[Data for review Boundary: Start]

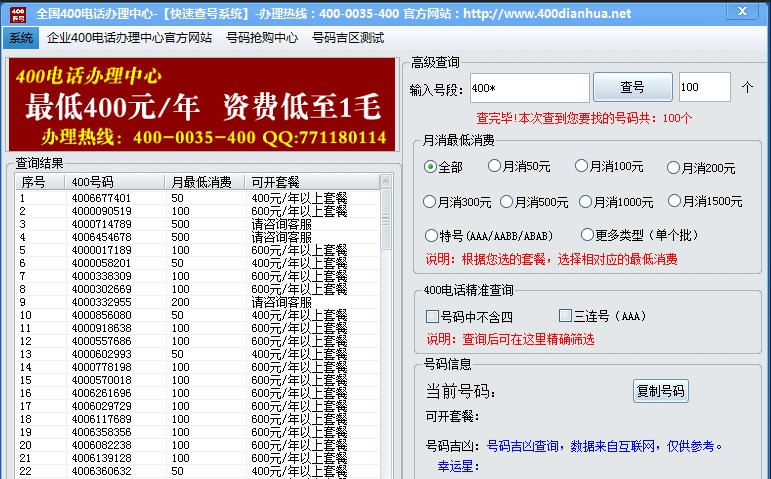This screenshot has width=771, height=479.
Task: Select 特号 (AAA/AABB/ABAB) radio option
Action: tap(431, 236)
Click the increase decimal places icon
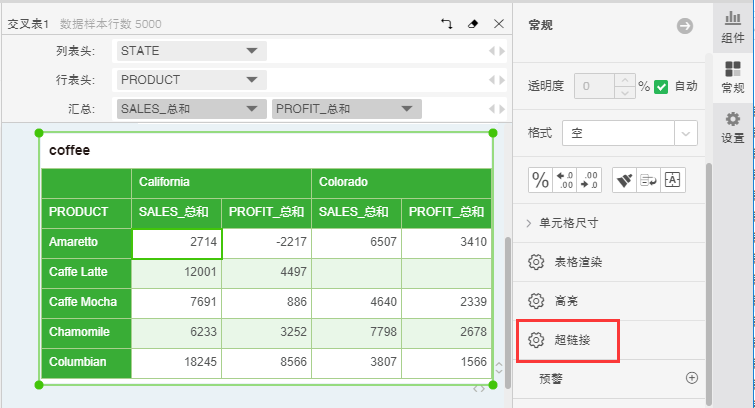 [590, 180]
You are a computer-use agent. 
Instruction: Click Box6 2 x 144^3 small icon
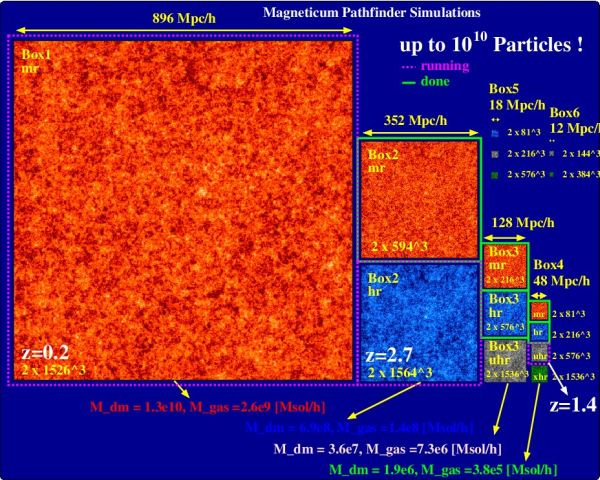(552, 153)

[Data for review Boundary: End]

● Action item
Extract precisely the lines beginning at the line containing "Click the increase decimal places icon" and ending at the last line of the entries above, exactly as written and with no pictures.

● Written solution
Click the increase decimal places icon
 [590, 180]
You are a computer-use agent. 
Instruction: Click Box6 2 x 144^3 small icon
(552, 153)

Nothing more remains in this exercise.